◆ **Recorded information**
══════
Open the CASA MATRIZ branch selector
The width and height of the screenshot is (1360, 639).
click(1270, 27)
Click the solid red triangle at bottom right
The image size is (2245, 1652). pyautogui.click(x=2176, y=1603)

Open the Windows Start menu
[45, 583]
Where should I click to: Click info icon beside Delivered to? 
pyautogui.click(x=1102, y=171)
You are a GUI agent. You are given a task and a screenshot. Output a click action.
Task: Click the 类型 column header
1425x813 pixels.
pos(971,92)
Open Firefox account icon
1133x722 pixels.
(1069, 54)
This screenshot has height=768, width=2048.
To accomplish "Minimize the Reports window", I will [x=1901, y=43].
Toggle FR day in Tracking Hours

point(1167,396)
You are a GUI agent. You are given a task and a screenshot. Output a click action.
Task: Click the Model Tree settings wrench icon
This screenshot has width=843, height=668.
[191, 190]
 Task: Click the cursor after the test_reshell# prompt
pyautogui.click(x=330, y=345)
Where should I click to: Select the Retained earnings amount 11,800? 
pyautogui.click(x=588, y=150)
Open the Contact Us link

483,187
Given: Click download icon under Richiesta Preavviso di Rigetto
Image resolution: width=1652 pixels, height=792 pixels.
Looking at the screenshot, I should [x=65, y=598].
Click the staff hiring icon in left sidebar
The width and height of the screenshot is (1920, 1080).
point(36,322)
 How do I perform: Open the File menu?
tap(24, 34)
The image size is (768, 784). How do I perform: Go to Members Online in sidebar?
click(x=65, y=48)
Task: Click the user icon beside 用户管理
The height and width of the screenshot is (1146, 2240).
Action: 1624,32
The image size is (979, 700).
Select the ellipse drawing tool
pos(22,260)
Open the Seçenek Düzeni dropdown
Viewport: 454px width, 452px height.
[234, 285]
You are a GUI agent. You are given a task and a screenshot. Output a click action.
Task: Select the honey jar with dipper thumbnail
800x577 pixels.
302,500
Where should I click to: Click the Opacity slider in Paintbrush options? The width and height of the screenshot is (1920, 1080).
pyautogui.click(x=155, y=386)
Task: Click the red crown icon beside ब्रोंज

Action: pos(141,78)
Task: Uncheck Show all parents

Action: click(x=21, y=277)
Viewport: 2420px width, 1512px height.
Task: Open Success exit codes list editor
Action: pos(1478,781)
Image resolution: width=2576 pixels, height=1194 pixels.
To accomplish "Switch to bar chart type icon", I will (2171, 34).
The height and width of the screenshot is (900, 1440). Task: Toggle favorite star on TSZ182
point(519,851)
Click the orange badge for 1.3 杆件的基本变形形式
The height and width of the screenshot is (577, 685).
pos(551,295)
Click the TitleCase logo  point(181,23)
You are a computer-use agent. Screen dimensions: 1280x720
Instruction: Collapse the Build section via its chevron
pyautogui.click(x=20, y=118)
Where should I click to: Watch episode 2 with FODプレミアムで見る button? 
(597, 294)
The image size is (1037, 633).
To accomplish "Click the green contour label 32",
══════
◆ **Goal**
Tally the lines in the entries above that contain the string "accomplish", treating case as significant, and give only the number.

◆ **Task answer**
3